Exercise requirements:
The entire listing below is to be written out exactly, minus the pictures.

★ ★ ★

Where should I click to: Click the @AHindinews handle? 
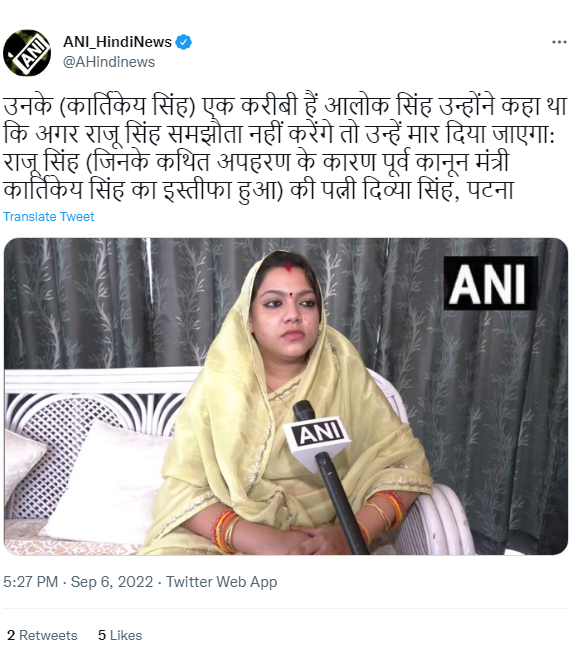pos(109,62)
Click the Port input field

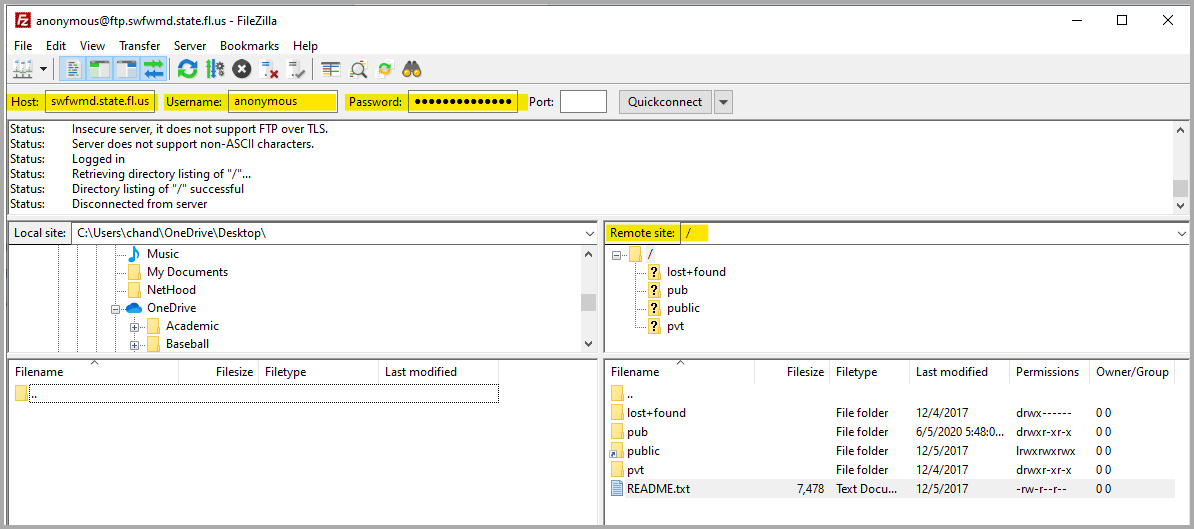pyautogui.click(x=583, y=102)
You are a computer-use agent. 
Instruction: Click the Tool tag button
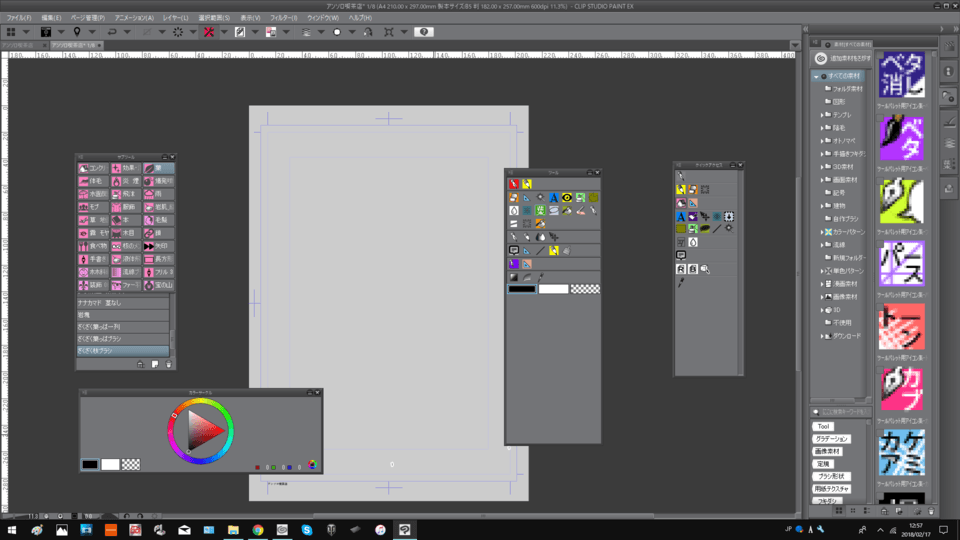823,427
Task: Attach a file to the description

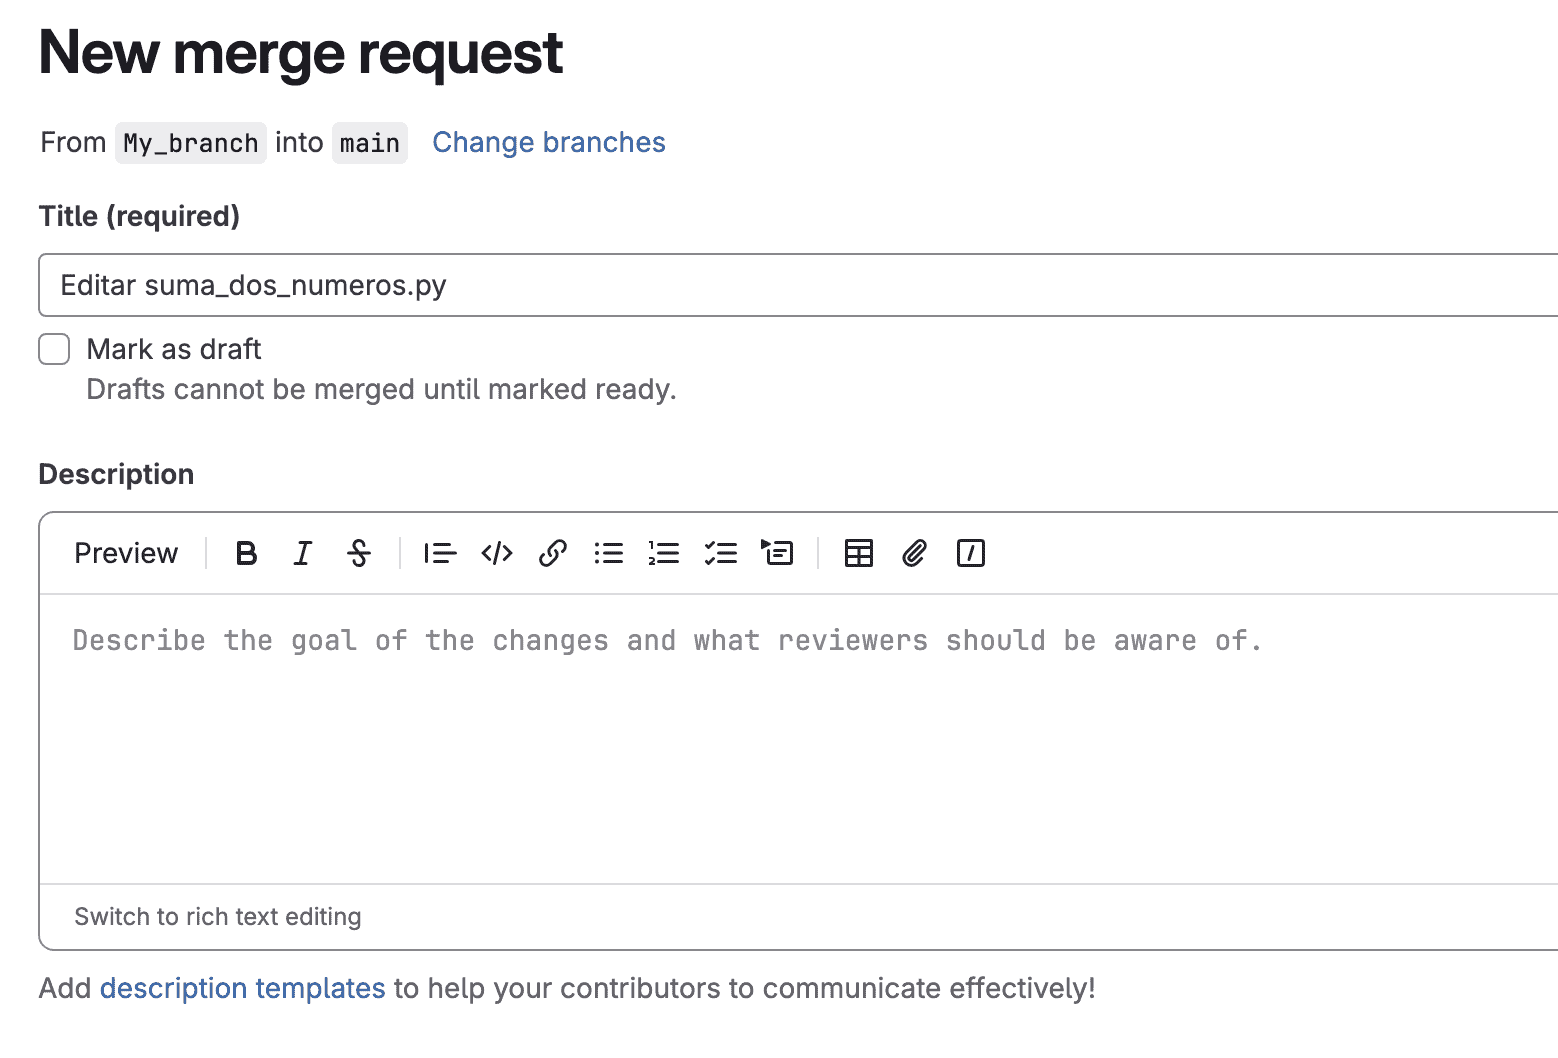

★ ★ ★

Task answer:
Where should I click to: Click the @AHindinews handle? 
pos(109,62)
Click the Port input field

pyautogui.click(x=583, y=102)
You are a computer-use agent. 
Instruction: Click the Tool tag button
823,427
Task: Attach a file to the description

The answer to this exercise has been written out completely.